RECORDED INFORMATION below:
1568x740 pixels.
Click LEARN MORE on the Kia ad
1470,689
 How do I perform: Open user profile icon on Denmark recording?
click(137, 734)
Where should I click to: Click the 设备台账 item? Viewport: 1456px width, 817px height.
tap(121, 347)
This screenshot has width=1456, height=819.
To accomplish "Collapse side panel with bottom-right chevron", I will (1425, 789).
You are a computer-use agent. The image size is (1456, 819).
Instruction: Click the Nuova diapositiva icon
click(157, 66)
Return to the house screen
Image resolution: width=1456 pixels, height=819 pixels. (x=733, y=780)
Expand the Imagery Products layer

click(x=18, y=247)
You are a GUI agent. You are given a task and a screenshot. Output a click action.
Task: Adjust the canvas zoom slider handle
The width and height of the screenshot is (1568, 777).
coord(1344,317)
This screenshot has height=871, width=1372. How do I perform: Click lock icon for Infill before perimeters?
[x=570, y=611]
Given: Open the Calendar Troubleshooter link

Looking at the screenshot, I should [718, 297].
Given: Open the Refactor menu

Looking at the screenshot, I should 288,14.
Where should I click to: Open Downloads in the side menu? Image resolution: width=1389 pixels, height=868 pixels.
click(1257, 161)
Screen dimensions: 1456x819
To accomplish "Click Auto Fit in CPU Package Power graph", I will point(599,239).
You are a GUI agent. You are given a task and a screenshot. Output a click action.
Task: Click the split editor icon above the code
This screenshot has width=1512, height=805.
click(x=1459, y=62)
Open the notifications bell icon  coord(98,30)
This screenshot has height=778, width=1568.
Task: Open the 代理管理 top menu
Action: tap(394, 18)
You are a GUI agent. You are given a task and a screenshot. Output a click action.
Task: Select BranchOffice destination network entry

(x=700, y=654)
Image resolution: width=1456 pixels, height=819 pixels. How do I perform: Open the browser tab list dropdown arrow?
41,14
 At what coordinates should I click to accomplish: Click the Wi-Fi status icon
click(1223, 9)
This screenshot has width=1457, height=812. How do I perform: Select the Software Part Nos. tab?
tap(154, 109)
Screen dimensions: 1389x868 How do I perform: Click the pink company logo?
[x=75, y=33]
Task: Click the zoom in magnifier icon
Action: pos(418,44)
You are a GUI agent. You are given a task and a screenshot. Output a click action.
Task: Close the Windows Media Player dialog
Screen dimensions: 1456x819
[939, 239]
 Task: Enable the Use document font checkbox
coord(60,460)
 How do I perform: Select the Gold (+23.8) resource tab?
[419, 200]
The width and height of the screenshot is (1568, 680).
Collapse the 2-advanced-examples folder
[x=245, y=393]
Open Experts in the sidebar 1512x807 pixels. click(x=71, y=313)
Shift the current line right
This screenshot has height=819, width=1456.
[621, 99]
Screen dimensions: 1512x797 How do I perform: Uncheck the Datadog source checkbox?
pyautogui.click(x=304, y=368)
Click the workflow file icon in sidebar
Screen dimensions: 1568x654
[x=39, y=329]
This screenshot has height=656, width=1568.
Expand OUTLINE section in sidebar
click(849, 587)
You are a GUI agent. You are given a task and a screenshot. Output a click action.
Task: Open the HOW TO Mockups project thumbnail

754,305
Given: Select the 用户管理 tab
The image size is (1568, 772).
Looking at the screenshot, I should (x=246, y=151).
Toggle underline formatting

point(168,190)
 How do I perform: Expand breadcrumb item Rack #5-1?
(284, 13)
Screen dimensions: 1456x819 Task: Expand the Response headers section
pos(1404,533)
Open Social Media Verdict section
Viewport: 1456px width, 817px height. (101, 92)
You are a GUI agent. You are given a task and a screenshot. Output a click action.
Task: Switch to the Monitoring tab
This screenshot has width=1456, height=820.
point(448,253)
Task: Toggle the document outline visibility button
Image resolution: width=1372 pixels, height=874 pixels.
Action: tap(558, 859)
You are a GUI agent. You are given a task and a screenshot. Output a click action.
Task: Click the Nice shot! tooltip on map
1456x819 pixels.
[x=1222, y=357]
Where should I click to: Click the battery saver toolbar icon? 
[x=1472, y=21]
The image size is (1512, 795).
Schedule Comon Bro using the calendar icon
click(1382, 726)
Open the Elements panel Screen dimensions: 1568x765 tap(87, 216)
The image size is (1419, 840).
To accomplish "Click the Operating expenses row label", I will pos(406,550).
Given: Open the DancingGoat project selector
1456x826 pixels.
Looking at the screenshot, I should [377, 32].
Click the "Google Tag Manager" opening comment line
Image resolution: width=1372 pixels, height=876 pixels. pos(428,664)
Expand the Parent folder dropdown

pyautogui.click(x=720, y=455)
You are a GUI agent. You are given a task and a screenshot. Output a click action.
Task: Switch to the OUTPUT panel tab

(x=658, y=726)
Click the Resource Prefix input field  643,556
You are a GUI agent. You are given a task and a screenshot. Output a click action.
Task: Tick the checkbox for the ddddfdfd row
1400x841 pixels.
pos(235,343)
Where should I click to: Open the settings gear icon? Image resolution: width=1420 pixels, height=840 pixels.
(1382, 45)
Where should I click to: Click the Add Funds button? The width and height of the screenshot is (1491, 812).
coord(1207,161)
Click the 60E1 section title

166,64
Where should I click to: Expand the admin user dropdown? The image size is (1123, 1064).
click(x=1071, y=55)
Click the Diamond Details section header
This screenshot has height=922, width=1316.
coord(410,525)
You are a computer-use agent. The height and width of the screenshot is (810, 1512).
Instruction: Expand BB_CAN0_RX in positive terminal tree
End of RECORDED INFORMATION.
> _WHAT YOU WILL DO_: Taking the records above, retype every line from the one with "Expand OUTLINE section in sidebar" down to the one with "The image size is (1512, 795).", exactly and with nothing else.

> _RESULT_:
Expand OUTLINE section in sidebar
click(849, 587)
You are a GUI agent. You are given a task and a screenshot. Output a click action.
Task: Open the HOW TO Mockups project thumbnail

754,305
Given: Select the 用户管理 tab
The image size is (1568, 772).
Looking at the screenshot, I should (x=246, y=151).
Toggle underline formatting

point(168,190)
 How do I perform: Expand breadcrumb item Rack #5-1?
(284, 13)
Screen dimensions: 1456x819 Task: Expand the Response headers section
pos(1404,533)
Open Social Media Verdict section
Viewport: 1456px width, 817px height. (101, 92)
You are a GUI agent. You are given a task and a screenshot. Output a click action.
Task: Switch to the Monitoring tab
This screenshot has width=1456, height=820.
point(448,253)
Task: Toggle the document outline visibility button
Image resolution: width=1372 pixels, height=874 pixels.
Action: tap(558, 859)
You are a GUI agent. You are given a task and a screenshot. Output a click action.
Task: Click the Nice shot! tooltip on map
1456x819 pixels.
[x=1222, y=357]
Where should I click to: Click the battery saver toolbar icon? 
[x=1472, y=21]
The image size is (1512, 795).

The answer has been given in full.